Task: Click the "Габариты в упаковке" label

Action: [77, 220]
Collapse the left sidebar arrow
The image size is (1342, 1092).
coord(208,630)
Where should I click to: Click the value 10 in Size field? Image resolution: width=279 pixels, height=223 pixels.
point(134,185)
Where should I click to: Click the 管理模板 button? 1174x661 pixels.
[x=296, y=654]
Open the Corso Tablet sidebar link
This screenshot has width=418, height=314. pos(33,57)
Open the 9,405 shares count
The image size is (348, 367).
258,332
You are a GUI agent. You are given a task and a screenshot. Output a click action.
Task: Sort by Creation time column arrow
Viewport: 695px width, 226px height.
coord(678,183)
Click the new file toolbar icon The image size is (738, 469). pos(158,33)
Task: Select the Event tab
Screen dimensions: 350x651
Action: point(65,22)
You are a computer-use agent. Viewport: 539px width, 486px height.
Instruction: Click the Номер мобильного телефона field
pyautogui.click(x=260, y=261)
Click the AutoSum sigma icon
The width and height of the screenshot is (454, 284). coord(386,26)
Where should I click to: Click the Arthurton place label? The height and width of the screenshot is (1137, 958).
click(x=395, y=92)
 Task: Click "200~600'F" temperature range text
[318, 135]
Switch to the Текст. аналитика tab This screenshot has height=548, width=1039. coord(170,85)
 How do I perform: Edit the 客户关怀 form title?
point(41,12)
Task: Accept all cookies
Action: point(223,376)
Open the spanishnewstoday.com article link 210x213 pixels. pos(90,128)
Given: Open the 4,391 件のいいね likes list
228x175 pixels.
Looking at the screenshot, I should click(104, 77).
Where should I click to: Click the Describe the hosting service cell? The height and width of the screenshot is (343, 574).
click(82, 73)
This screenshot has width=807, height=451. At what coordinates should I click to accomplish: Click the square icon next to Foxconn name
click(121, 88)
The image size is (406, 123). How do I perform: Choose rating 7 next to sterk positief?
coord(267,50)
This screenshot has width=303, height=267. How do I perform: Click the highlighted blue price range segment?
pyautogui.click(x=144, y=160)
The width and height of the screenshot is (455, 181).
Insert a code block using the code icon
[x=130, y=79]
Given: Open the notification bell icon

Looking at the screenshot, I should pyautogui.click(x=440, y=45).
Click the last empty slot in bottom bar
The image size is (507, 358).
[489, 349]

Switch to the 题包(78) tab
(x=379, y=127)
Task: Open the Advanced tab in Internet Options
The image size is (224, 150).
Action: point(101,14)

== Exercise goal ==
Please reproduce the material above exactly, line by line.

== Solution below ==
Task: Click the "Габариты в упаковке" label

Action: [77, 220]
Collapse the left sidebar arrow
The image size is (1342, 1092).
coord(208,630)
Where should I click to: Click the value 10 in Size field? Image resolution: width=279 pixels, height=223 pixels.
point(134,185)
Where should I click to: Click the 管理模板 button? 1174x661 pixels.
[x=296, y=654]
Open the Corso Tablet sidebar link
This screenshot has width=418, height=314. pos(33,57)
Open the 9,405 shares count
The image size is (348, 367).
258,332
You are a GUI agent. You are given a task and a screenshot. Output a click action.
Task: Sort by Creation time column arrow
Viewport: 695px width, 226px height.
coord(678,183)
Click the new file toolbar icon The image size is (738, 469). pos(158,33)
Task: Select the Event tab
Screen dimensions: 350x651
Action: point(65,22)
You are a computer-use agent. Viewport: 539px width, 486px height.
Instruction: Click the Номер мобильного телефона field
pyautogui.click(x=260, y=261)
Click the AutoSum sigma icon
The width and height of the screenshot is (454, 284). coord(386,26)
Where should I click to: Click the Arthurton place label? The height and width of the screenshot is (1137, 958).
click(x=395, y=92)
 Task: Click "200~600'F" temperature range text
[318, 135]
Switch to the Текст. аналитика tab This screenshot has height=548, width=1039. coord(170,85)
 How do I perform: Edit the 客户关怀 form title?
point(41,12)
Task: Accept all cookies
Action: point(223,376)
Open the spanishnewstoday.com article link 210x213 pixels. pos(90,128)
Given: Open the 4,391 件のいいね likes list
228x175 pixels.
Looking at the screenshot, I should click(104, 77).
Where should I click to: Click the Describe the hosting service cell? The height and width of the screenshot is (343, 574).
click(82, 73)
This screenshot has width=807, height=451. At what coordinates should I click to accomplish: Click the square icon next to Foxconn name
click(121, 88)
The image size is (406, 123). How do I perform: Choose rating 7 next to sterk positief?
coord(267,50)
This screenshot has width=303, height=267. How do I perform: Click the highlighted blue price range segment?
pyautogui.click(x=144, y=160)
The width and height of the screenshot is (455, 181).
Insert a code block using the code icon
[x=130, y=79]
Given: Open the notification bell icon

Looking at the screenshot, I should pyautogui.click(x=440, y=45).
Click the last empty slot in bottom bar
The image size is (507, 358).
[489, 349]

Switch to the 题包(78) tab
(x=379, y=127)
Task: Open the Advanced tab in Internet Options
The image size is (224, 150).
Action: point(101,14)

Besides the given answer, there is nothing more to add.